■ Saved data entries ■
────────────────────────────────────────
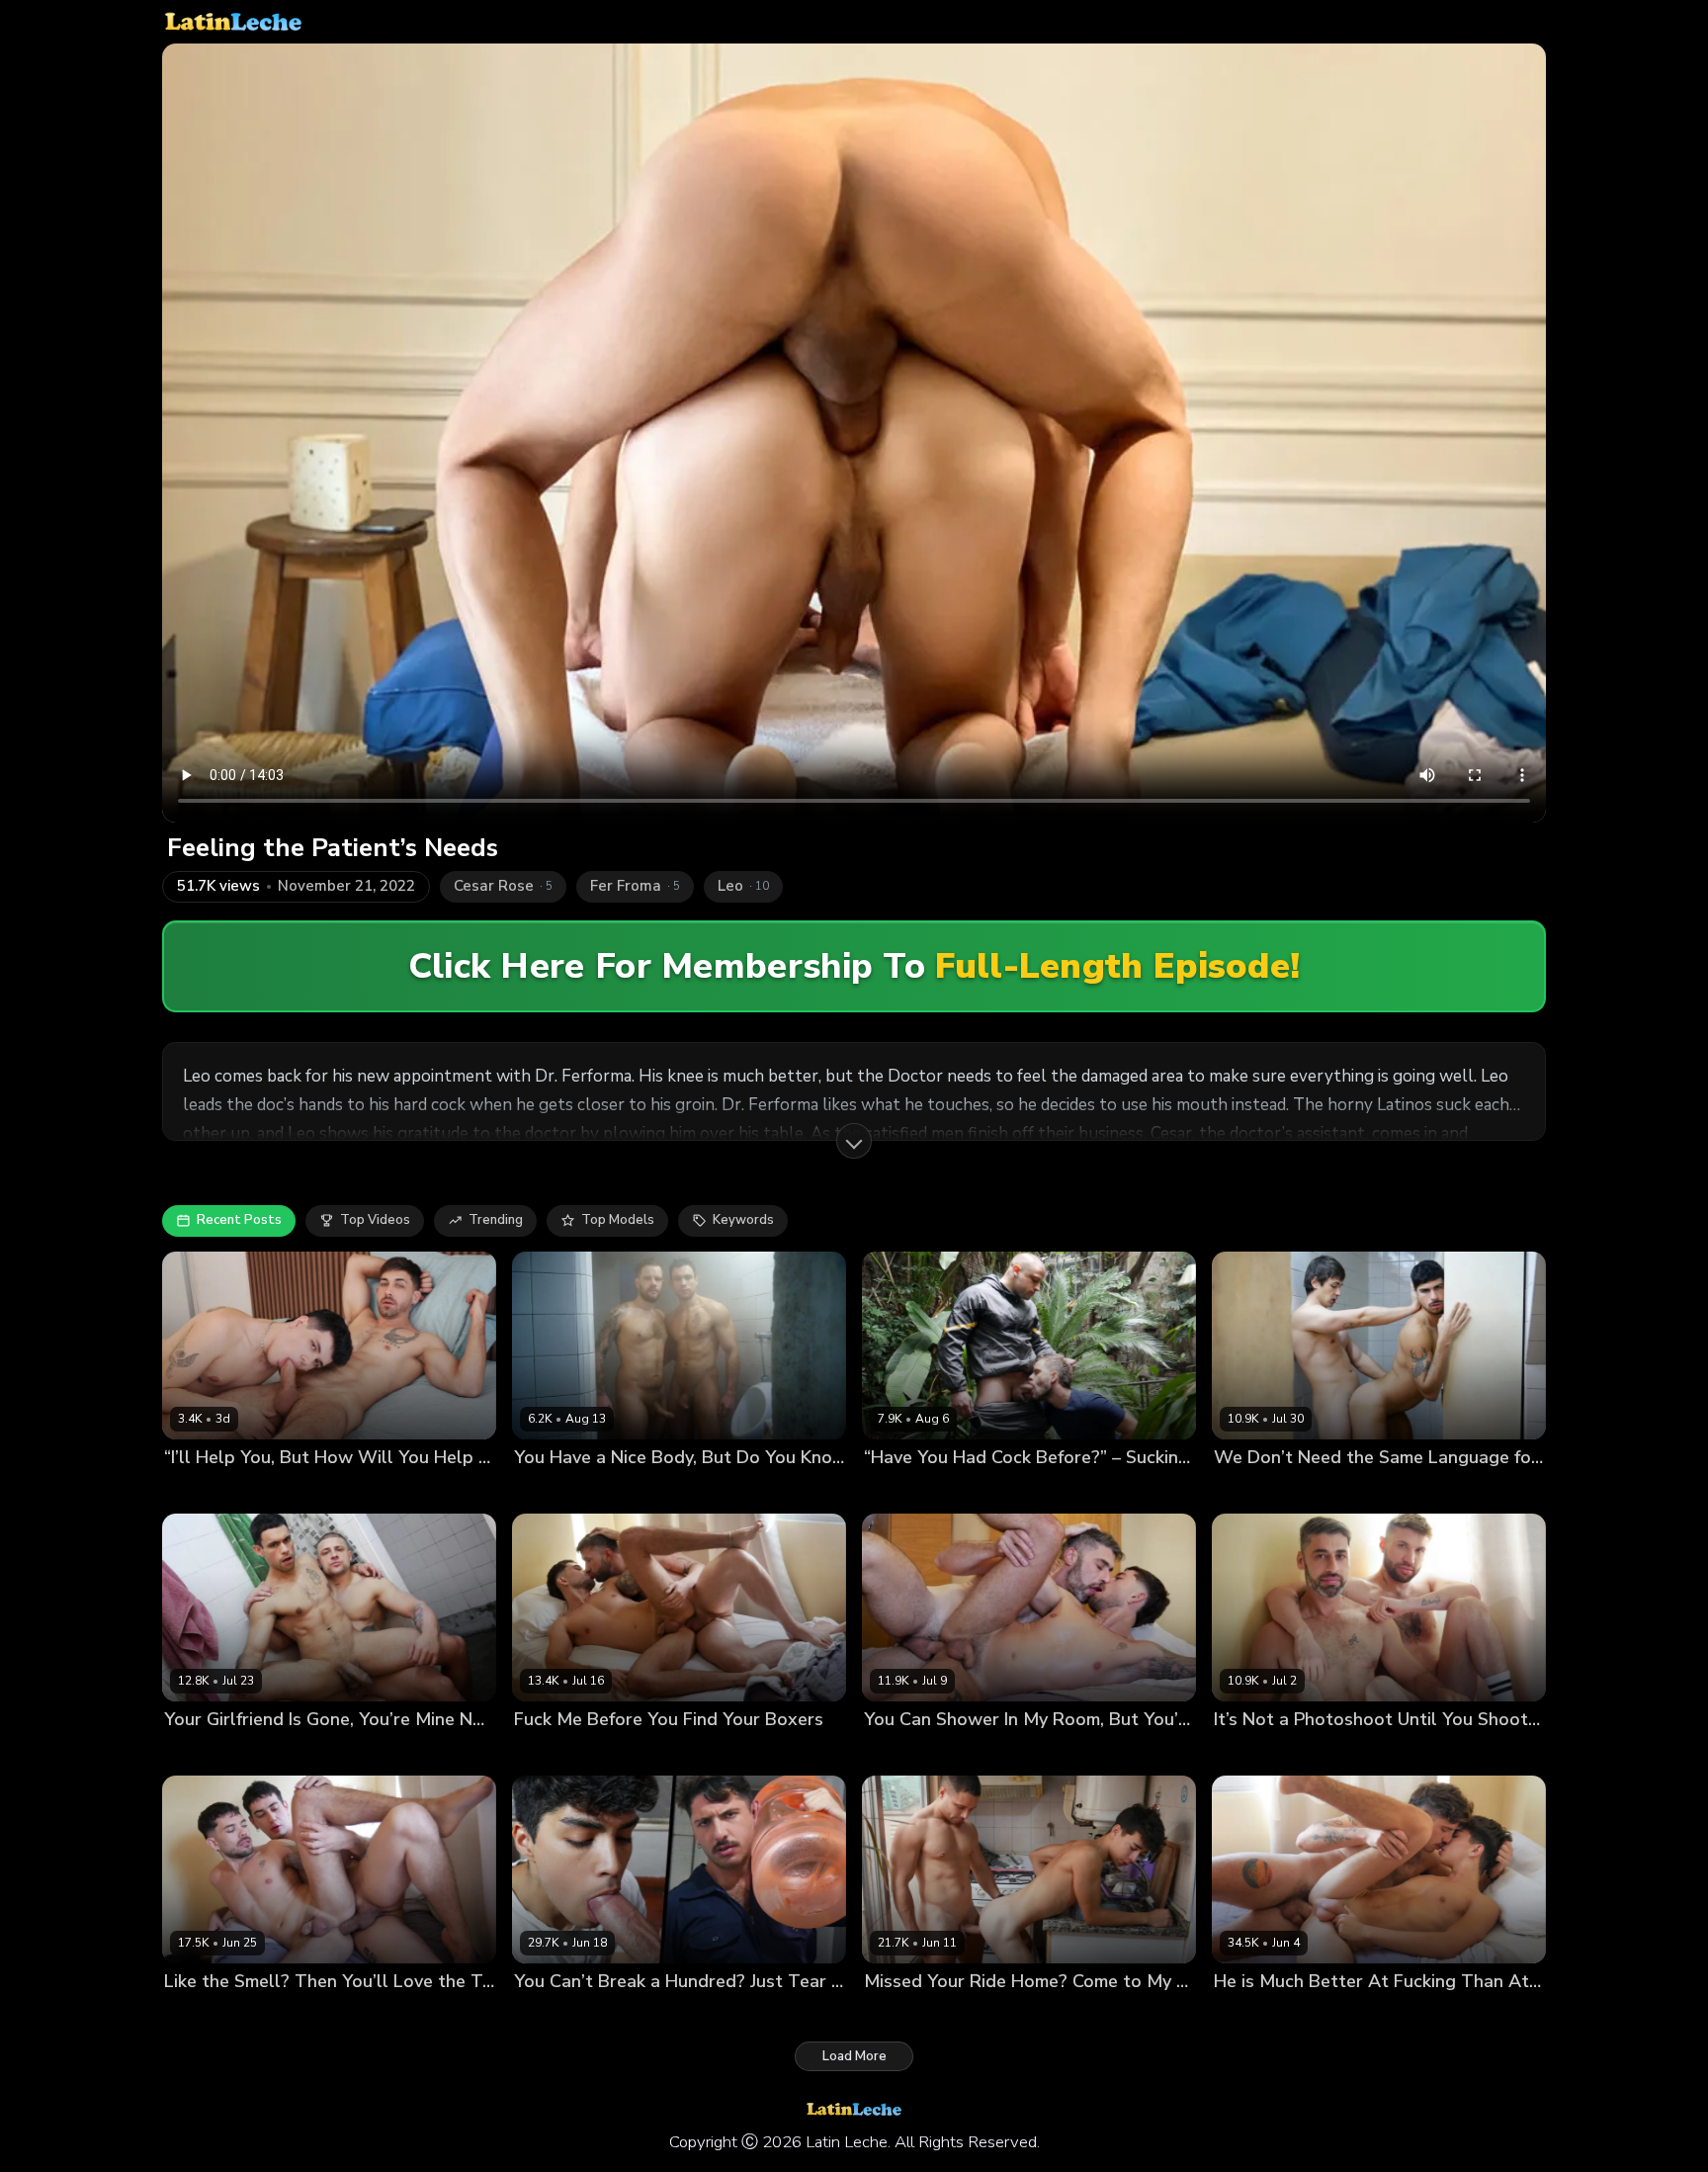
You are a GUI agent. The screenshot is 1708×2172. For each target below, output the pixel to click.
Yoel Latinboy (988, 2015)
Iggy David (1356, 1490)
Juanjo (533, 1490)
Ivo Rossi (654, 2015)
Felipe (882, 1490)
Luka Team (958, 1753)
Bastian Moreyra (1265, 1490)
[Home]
────────────────────────────────────────
■ What is required ■
Copy the data precisely. Skip every picture.

■ Result of this exercise ■
You are a GUI agent. The screenshot is 1708×2172. For each target below, output the pixel to click.
Yoel Latinboy (988, 2015)
Iggy David (1356, 1490)
Juanjo (533, 1490)
Ivo Rossi (654, 2015)
Felipe (882, 1490)
Luka Team (958, 1753)
Bastian Moreyra (1265, 1490)
[Home]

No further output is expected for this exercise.